General characteristics
- Class & type: Jang Bogo-class submarine
- Displacement: 1,180 t surfaced; 1,285 t submerged;
- Length: 55.9 m (183 ft 5 in)
- Beam: 6.4 m (21 ft 0 in)
- Draft: 5.9 m (19 ft 4 in)
- Propulsion: 4 MTU Type 12V493 AZ80 GA31L diesel engines; 1 Siemens electric motor; 1 shaft; 4,600 hp (3,400 kW);
- Speed: 11 knots (20 km/h) surfaced; 21 knots (39 km/h) submerged^{[citation needed]};
- Range: 11,300 nmi (20,900 km) surfaced at 4 knots (7.4 km/h)
- Endurance: 50 days
- Complement: 5 officers, 26 enlisted
- Armament: 8 × 21 in (533 mm) torpedo tubes; 14 SST-4 torpedoes;

= ROKS Jang Bogo =

Submarine of the Republic of Korea Navy

ROKS Jang Bogo (SS-061) is the lead ship of the Jang Bogo-class submarine of the Republic of Korea Navy, and was the first submarine to serve with the navy. It is one of the Type 209 submarines built for export by Germany.

==Development==
At the end of the 1980s the South Korean navy started to improve its overall capability and began to operate more advanced vessels. South Korea purchased its first submarines, the German U-209 class in its Type 1200 subvariant, ordered as the Jang Bogo class. These boats are generally similar to Turkey's six Atilay-class submarines, with German sensors and weapons.

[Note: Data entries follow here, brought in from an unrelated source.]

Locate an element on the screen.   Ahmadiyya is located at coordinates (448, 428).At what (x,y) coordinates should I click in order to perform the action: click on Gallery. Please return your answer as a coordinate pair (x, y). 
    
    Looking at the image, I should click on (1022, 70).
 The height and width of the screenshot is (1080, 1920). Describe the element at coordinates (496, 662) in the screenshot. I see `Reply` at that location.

The first order placed late in 1987 covered three boats, one to be completed in Germany and the other two in South Korea from German-supplied kits. There followed by two additional three-boat orders placed in October 1989 and January 1994 for boats of South Korean construction. The boats were commissioned from 1993 to 2001.

The older boats were upgraded, it is believed that the modernization included a hull stretch to the Type 1400 length, provision for tube-launched Harpoon missiles and the addition of a towed-array sonar.

ROKS Jang Bogo was slated to decommission at end of December 2025 after 34 years of service.